LANSING – House Democrats resoundingly rejected a warmed-over rehash of the House Republicans’ once-failed roads plan when it was brought up for a vote late Wednesday night. House Republicans managed to outdo themselves by making their failed plan from June even worse by adding on tax breaks for millionaires and billionaires while insisting on a plan that demands $600 million be cut from vitally important programs, including public safety, education and health care. The roads plan was voted out of the House late Wednesday night and will head to the Senate for consideration.
“In the four months since House Republicans last introduced this plan, they’ve failed to improve on it.
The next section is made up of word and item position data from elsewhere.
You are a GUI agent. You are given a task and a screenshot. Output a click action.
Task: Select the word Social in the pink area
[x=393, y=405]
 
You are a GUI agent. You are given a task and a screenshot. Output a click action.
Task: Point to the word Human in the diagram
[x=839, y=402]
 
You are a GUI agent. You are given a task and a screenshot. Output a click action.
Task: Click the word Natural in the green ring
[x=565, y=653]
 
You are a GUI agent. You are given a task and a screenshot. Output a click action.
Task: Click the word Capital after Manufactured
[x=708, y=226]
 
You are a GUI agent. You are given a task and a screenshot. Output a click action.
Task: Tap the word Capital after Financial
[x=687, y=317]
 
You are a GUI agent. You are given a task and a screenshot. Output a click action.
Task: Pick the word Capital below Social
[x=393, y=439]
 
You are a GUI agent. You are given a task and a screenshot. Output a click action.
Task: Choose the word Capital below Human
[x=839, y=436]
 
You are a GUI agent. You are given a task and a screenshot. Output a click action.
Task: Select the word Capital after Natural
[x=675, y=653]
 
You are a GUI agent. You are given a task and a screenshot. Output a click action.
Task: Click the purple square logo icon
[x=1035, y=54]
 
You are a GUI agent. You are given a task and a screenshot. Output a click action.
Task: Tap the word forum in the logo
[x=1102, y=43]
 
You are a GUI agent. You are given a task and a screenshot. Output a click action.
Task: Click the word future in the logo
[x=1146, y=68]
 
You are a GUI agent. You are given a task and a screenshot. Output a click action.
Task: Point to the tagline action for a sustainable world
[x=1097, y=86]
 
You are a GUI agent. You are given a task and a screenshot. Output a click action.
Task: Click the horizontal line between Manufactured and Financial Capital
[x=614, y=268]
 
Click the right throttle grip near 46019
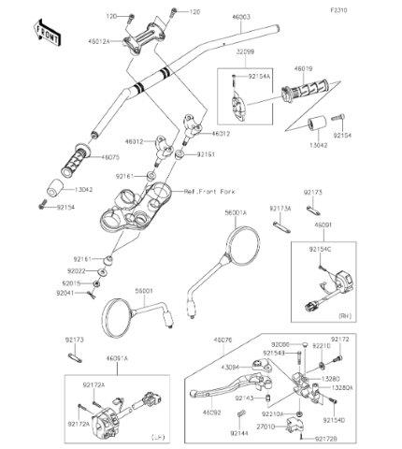point(303,93)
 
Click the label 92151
point(208,153)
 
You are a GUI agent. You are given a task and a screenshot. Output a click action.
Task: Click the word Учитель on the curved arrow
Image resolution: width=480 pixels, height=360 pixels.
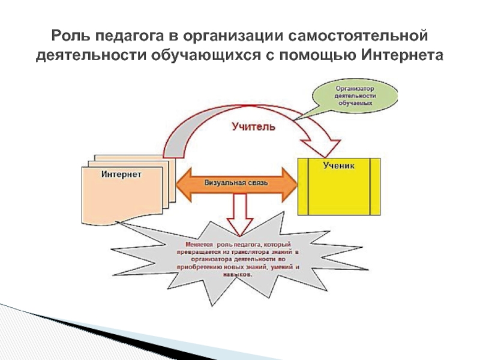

In fact, they’ve made it worse,” House Democratic Leader Tim Greimel (D-Auburn Hills) said. “It wasn’t enough for House Republicans to take $600 million out of vital state programs – including public safety, schools and health care – they now want to undermine those programs further by giving an income tax break for the state’s wealthiest people. Meanwhile, our roads still won’t get the $1.2 billion we need each year to fix them until fiscal year 2021. It’s obvious this plan was made to cater to the wealthy friends of Michigan Republicans, not the average working people who drive on crumbling roads to get to work every day.”
House Democrats rejected the plan because it is unsustainable and prioritizes tax breaks for the wealthy over funding for roads and critically important state programs. In particular, the House Republican plan:
- Fails to identify where $600 million in funding cuts will be made, and fails to guarantee that public safety, education and health care funding will be protected.
- Offers income tax breaks targeted at helping millionaires and billionaires, while leaving regular working families to shoulder the burden of program cuts and road funding.
- Tarnishes the Homestead Property Tax Credit by including a $600 million cut to the existing budget that funds schools, police departments and health care agencies.
- Will only generate $400 million of the $1.2 billion needed annually for road funding in its first two years, and won’t reach $1.2 billion in annual funds until fiscal year 2021 – meaning Michigan’s roads will continue to deteriorate for years to come.
“House Republicans care more about passing a plan – any plan – than about passing a responsible plan that will actually work,” House Democratic Floor Leader Sam Singh (D-East Lansing) said. “The last time they floated this plan, economists and editorial boards around the state told House Republicans that their ideas were irresponsible and unworkable. Instead of fixing what was wrong, House Republicans managed to make it worse and pushed their plan through late at night, without vetting their ideas through committee hearings and testimony.”
House Democrats offered a more responsible plan that would have generated road funding through a mix of reprioritizing existing funding to go to road funding, reforming registration and closing costly registration loopholes and scaling back runaway tax breaks to corporations that have left middle-class families to bear the brunt of the state’s tax burden.
“Fixing our roads still is not the priority of House Republicans,” said Rep. Marilyn Lane (D-Fraser), Democratic vice chairwoman of the House Transportation Committee. “As we’ve seen tonight, their priority is to pass another shell game disguised as legislation, all while lying to their constituents that road funding is solved — but not until fiscal year 2021. We know better and the people of Michigan deserve better.”